El silencio nunca es permanente

Por: Zaira Rosas
zairosas.22@gmail.com

Ante los ataques constantes de violencia, la inseguridad, el acoso y las violaciones sexuales que en la UNAM se han presentado repetidas ocasiones, nadie puede seguir callado. Las instituciones de Educación Superior son las creadoras de agentes de cambio, a través de ellas se gestan líderes para el futuro, por ende deben ser las primeras en garantizar los valores a los que aspira el país, por desgracia eso no se ha visto últimamente en la UNAM.

La mediocridad de los gobiernos y la incapacidad de atender las crisis se ha extendido a aparatos autónomos en los que los favores políticos se hacen evidentes, quienes están encargados de proteger a la población estudiantil llevan años fingiendo que los hechos son casos aislados, que casi no ocurre y que no escuchan la angustia de quienes acuden a sus planteles día con día.

Pero cuando los señalamientos públicos aumentan, es inminente tener que dar la cara, aunque sea reconociendo vagamente las culpas, pero al menos atendiendo súplicas de antaño, la seguridad de sus miembros y erradicación de quienes desde tiempo atrás eran señalados como responsables de infinidad de faltas. Sin embargo, los atacantes están en distintos rangos, no se trata solo de grupos de choque en los que jóvenes se atacan entre sí, sino también de las autoridades.

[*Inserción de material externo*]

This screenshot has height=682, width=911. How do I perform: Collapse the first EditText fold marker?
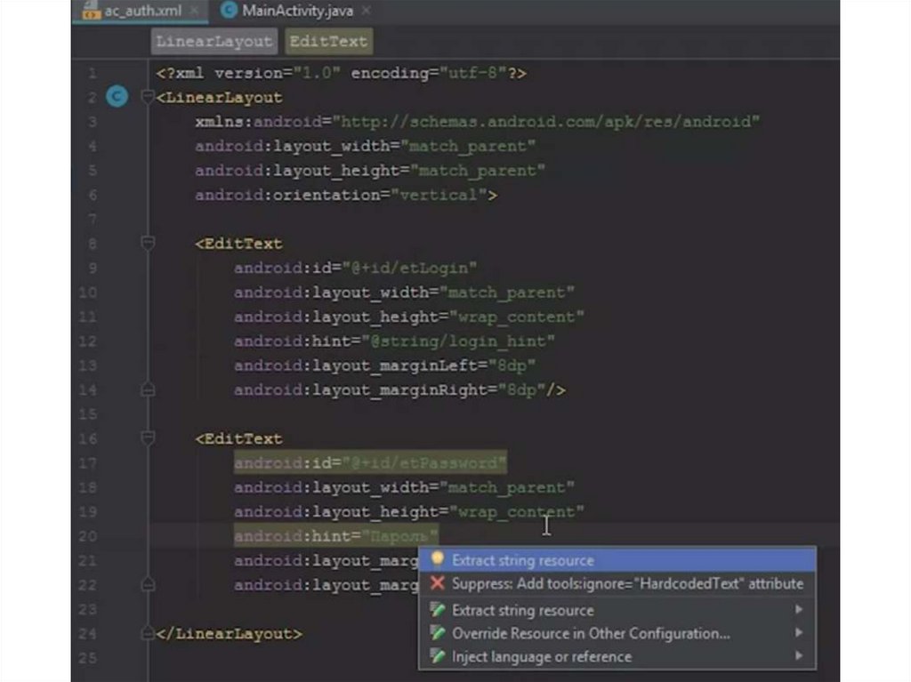tap(148, 244)
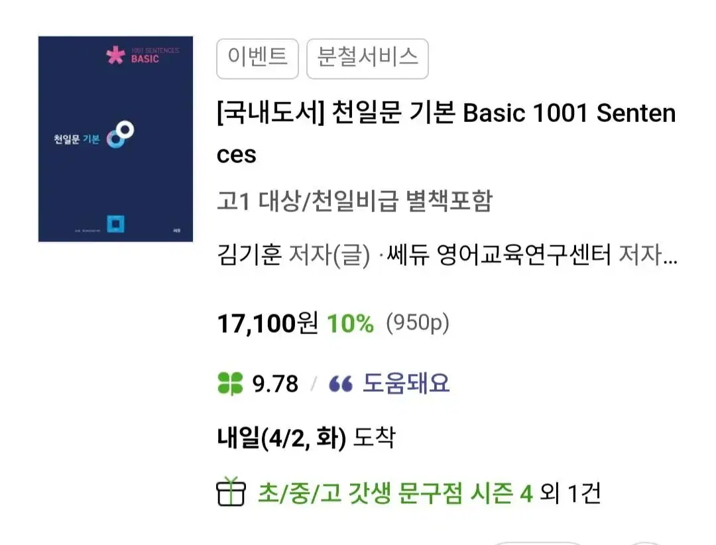Check the 내일(4/2, 화) 도착 delivery info
The width and height of the screenshot is (716, 545).
point(306,438)
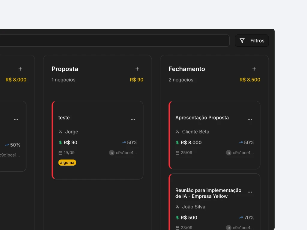Click the search input field at the top
The width and height of the screenshot is (307, 230).
pyautogui.click(x=114, y=40)
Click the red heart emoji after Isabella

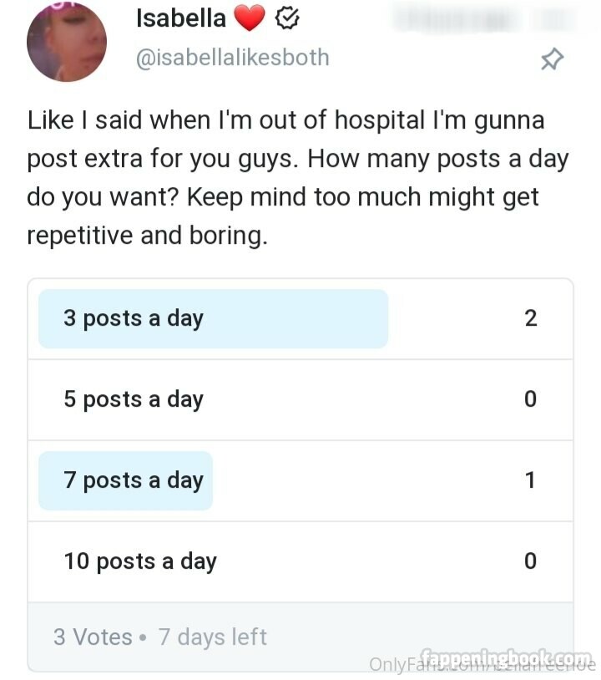click(x=249, y=18)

La incompetencia de puestos clave para protección de la comunidad universitaria es evidente, pero esta problemática lleva infinidad de generaciones y a casi 50 años del movimiento de 1968, las inconformidades se hacen escuchar, porque poco a poco el miedo pierde efecto ante las amenazas y la necesidad de ser atendidos es mayor que el daño de los ataques.

La UNAM no somos todos, pero la solidaridad sí debería ser de todos, toda la sociedad debería sumarse a las demandas porque el respeto y la garantía de derechos que piden los jóvenes son las mismas súplicas que sexenio tras sexenio hacemos a nuestros gobiernos. La universidad es un reflejo de lo que hemos permitido como sociedad, de la misma indiferencia que tenemos día con día ante los crímenes a lo largo y ancho del país, nos hemos acostumbrado a ver cada uno de los sucesos desgarradores como eventos aislados y no como el resultado de las faltas de exigencia y la manipulación de intereses políticos.

Es nuestra obligación social apoyar cualquier causa en la que se busque la dignidad humana, el respeto a las ideas y la expresión pacífica. Esas mismas demandas deben hacerse a nivel nacional, no sólo en la educación superior, sino también en cada Estado, el cambio de gobierno, la alternancia en gran parte del país no significan nada si los vicios prevalecen. De nada sirve izar la bandera de honestidad si la lucha contra la corrupción es nula y en la práctica las manías deplorables prevalecen. Un gobierno que solapa los engaños, que da una cara pública y actúa con alianzas entre infames no ha cambiado tanto como pregona.